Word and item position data
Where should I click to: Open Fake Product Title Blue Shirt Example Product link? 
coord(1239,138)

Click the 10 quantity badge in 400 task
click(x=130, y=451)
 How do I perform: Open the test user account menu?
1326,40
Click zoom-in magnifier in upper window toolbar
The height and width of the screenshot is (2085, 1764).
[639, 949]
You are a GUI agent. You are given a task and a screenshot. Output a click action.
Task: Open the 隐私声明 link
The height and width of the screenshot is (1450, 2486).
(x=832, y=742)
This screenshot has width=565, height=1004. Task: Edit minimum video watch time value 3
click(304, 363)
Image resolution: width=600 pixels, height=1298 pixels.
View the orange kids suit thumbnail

■ Work required ■
Rewrite all of the material above, changing each occurrence of "screenshot" to "screen capture" and leaving everything else as it is.

■ The solution ■
Where should I click to: Open Fake Product Title Blue Shirt Example Product link? 
coord(1239,138)

Click the 10 quantity badge in 400 task
click(x=130, y=451)
 How do I perform: Open the test user account menu?
1326,40
Click zoom-in magnifier in upper window toolbar
The height and width of the screen capture is (2085, 1764).
[639, 949]
You are a GUI agent. You are given a task and a screen capture. Output a click action.
Task: Open the 隐私声明 link
The height and width of the screen capture is (1450, 2486).
(x=832, y=742)
This screen capture has width=565, height=1004. Task: Edit minimum video watch time value 3
click(304, 363)
Image resolution: width=600 pixels, height=1298 pixels.
View the orange kids suit thumbnail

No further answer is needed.